- Active: 2015–2024
- Country: Ba'athist Syria
- Allegiance: Syrian Armed Forces
- Branch: Syrian Arab Army
- Type: Armoured division
- Role: Armoured warfare
- Size: up to 10,000 soldiers (2019)
- Part of: 2nd Corps
- Garrison/HQ: Latakia
- Engagements: Syrian Civil War Northwestern Syria offensive (October–November 2015); Homs offensive (November–December 2015); 2015–2016 Latakia offensive; 2016 Latakia offensive; Operation Dawn of Idlib; ;

Commanders
- Current Commander: Maj. Gen. Rifaat Khalil
- Brigade Commanders: Brig. Gen. Gandhi Ibrahim (48th Regiment)

= 2nd Armored Division (Syria) =

The 2nd Armored Division (الفرقة المدرعة الثانية) was a formation of the Syrian Army responsible for securing the northwestern approach to Latakia. The division is part of the Syrian Army's 2nd Corps.

==Command structure==
- 2nd Armored Division (2022)
- 144th Armored Brigade
- 145th Armored Brigade
- 73rd Infantry Brigade
- 48th Special Forces Regiment
- 53rd Special Forces Regiment
- 826th Coastal Regiment

==Combat history==
=== 4th Corps (2015–2018)===
2nd Division participated along the 6th Division of the 4th Corps in initial operations such as the 2015–16 Latakia offensive and Northwestern Syria offensive (October–November 2015). These operations were ultimately successful, but due to the fact that Iran remained unwilling to allow Syrian units under its control to be integrated to a primarily Russian-led formation, while many militias generally resisted any attempts to reduce their autonomy by including them in the 4th Corps, the project failed. As its performance during the 2016 Latakia offensive did not met expectations, the 4th Corps project failed and 2nd Division remained in Latakia.

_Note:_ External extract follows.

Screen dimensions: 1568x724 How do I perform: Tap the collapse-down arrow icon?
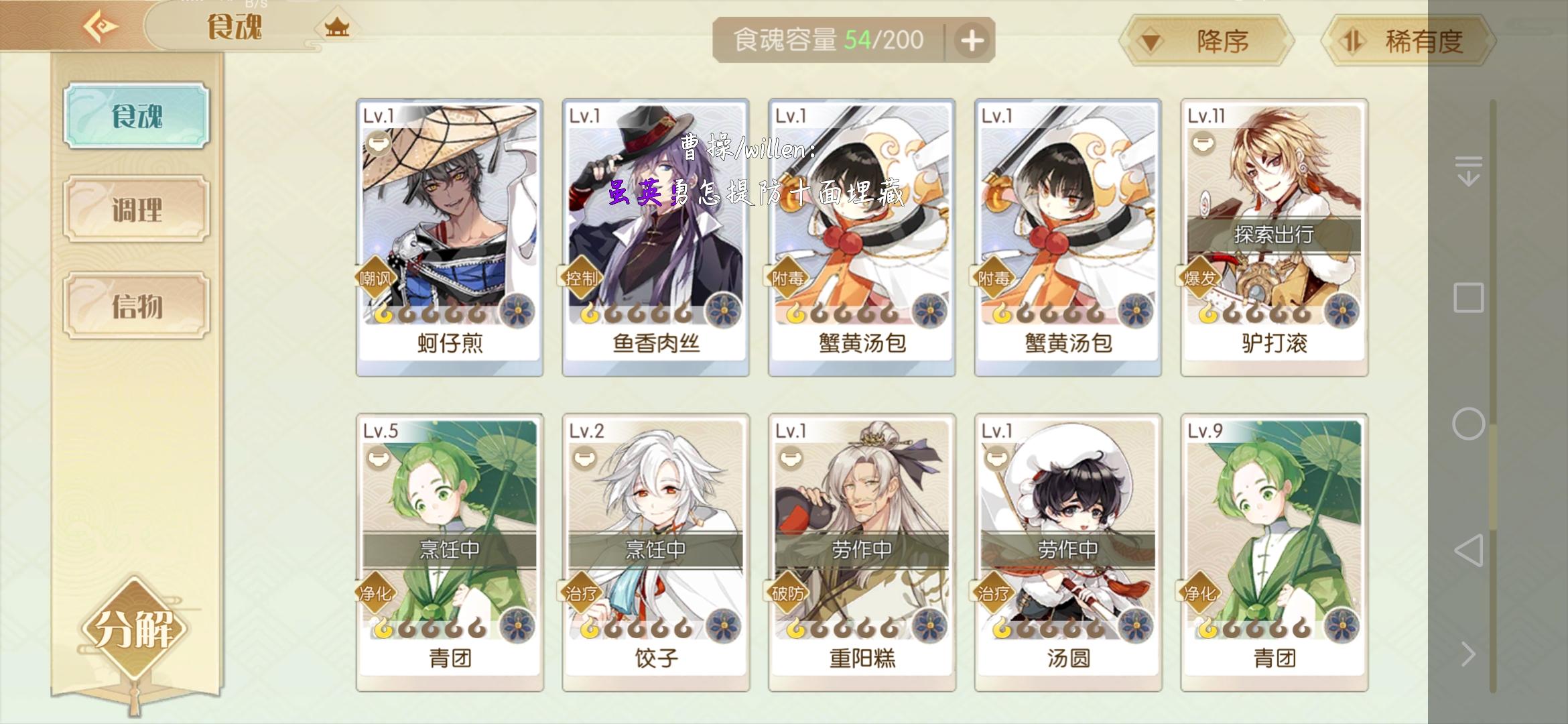pyautogui.click(x=1468, y=171)
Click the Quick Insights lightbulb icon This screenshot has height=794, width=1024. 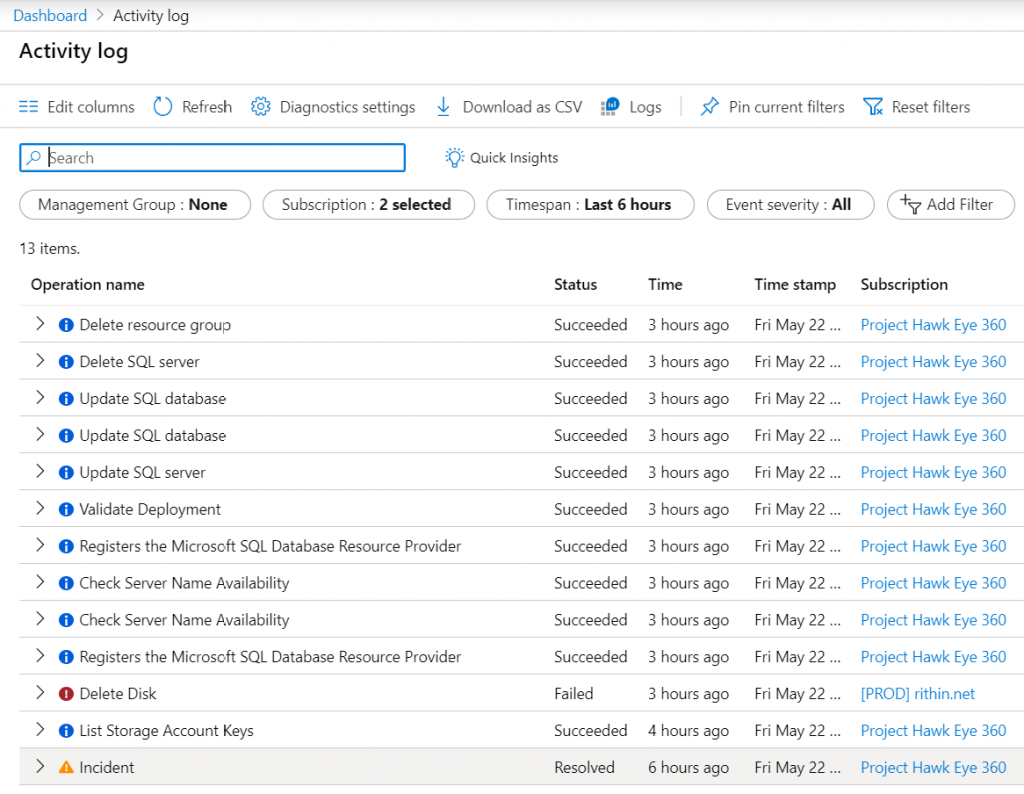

===After the 4th Corps (2018–2024)===
Before 2018, personnel of the 2nd Division was drawn from members of the Syrian Army, its staff, and veterans or defectors without the need for recruitment campaigns. Since 2019, the 2nd Division incorporated reconciled civilians or ex-rebels from East Ghouta, Douma and Daraa. Since 2020, the 2nd Division was also reorganized into a regular military unit with additional armored brigade (145th), infantry brigade (73rd) and special forces regiments (48th, 53rd).